■ あなたの健康(「広報まつど」のコラムより)

うつと自殺

(2019年10月15日号より)

 激増する中高年男性の自殺。その多くはうつ病が引き金になっています。うつ病を招くのは、経済問題や人間関係の悩みだけではありません。他の病気や手術などで体が弱っていることが、うつ病を引き起こすケースもあります。その上、慢性化した頭痛や腰痛・インポテンツ・食欲不振などさまざまな身体症状にうつ病は隠れたり共存しながら、心身をむしばんでいくのです。しかし、うつ病は治せる病気です。本人はもとより、家族や会社、医師にもその症状や治療方法の情報が十分でないため、みすみす助かる命が危険にさらされているのです。

 中高年の年間の自殺者数が、ゆうに交通事故による死者数をしのぐという異常事態が続いています。うつ病は、よほどの軽症の場合を除いて自然治癒することはありませんが、適切な治療によって治すことができます。うつ病の治療にあたっては、抗うつ薬を服用することになりますが、これとともに重要なのが、休養です。いくら効果のある薬をのんでいても、以前と同じように仕事を頑張ろうとしたのでは、うつ病はよくなりません。

● 作業指示
「うつと自殺」のコラムの「激増する中高年男性の自殺。そ」から「は、うつ病はよくなりません。」までの部分を、「休養」を「十分な休息」に置き換えて書き直してください。

● 記録データ
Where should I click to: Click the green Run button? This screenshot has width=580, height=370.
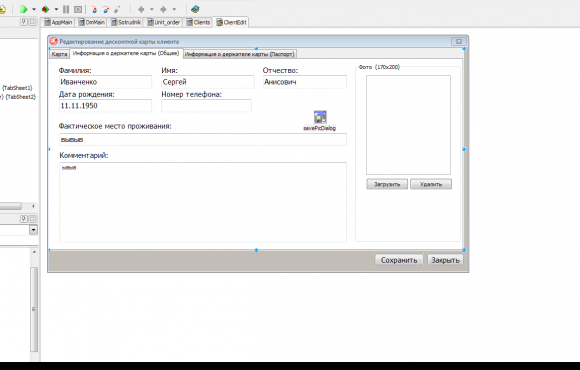(x=24, y=9)
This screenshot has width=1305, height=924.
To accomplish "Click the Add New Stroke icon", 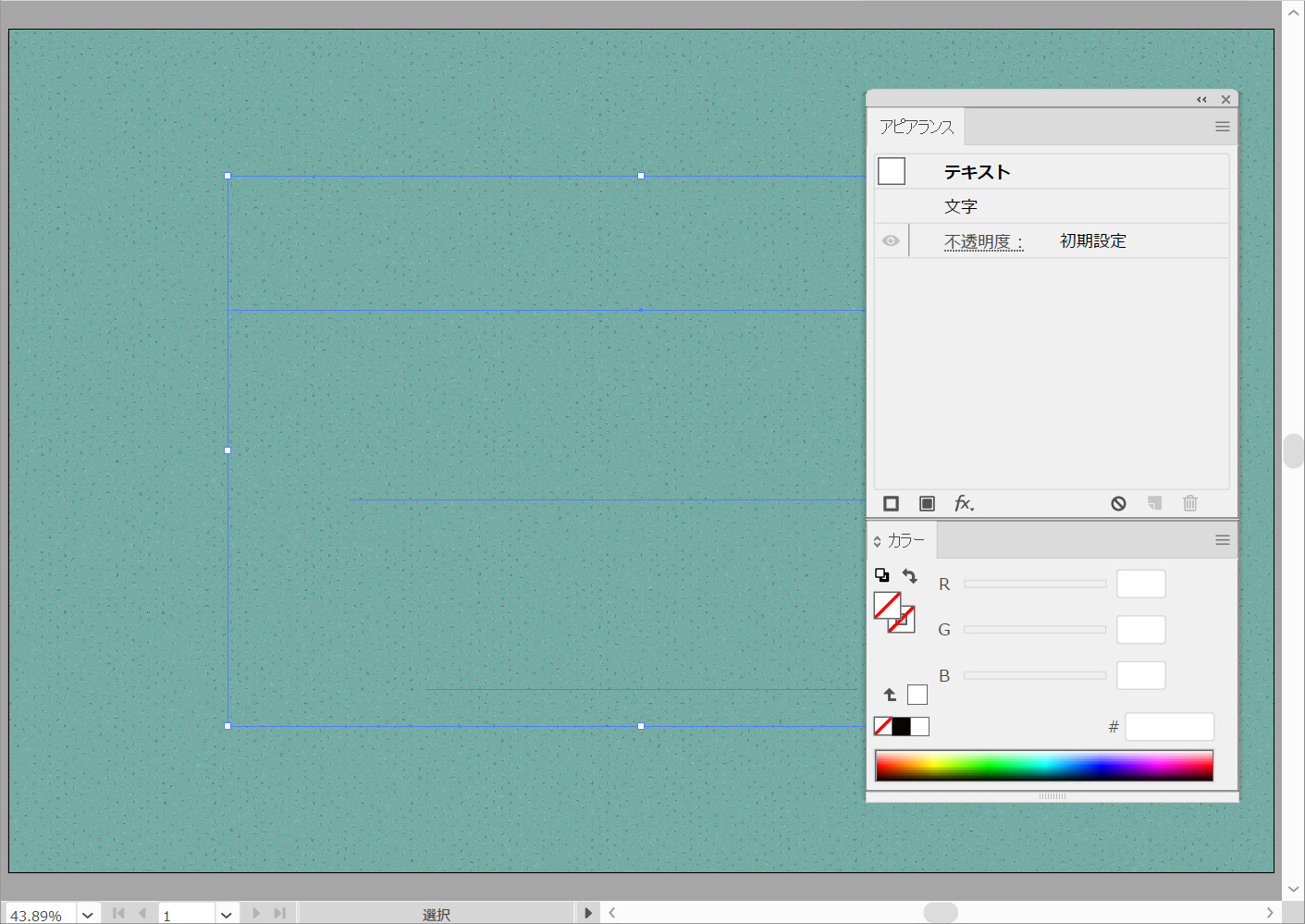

● 回答
激増する中高年男性の自殺。その多くはうつ病が引き金になっています。うつ病を招くのは、経済問題や人間関係の悩みだけではありません。他の病気や手術などで体が弱っていることが、うつ病を引き起こすケースもあります。その上、慢性化した頭痛や腰痛・インポテンツ・食欲不振などさまざまな身体症状にうつ病は隠れたり共存しながら、心身をむしばんでいくのです。しかし、うつ病は治せる病気です。本人はもとより、家族や会社、医師にもその症状や治療方法の情報が十分でないため、みすみす助かる命が危険にさらされているのです。

 中高年の年間の自殺者数が、ゆうに交通事故による死者数をしのぐという異常事態が続いています。うつ病は、よほどの軽症の場合を除いて自然治癒することはありませんが、適切な治療によって治すことができます。うつ病の治療にあたっては、抗うつ薬を服用することになりますが、これとともに重要なのが、十分な休息です。いくら効果のある薬をのんでいても、以前と同じように仕事を頑張ろうとしたのでは、うつ病はよくなりません。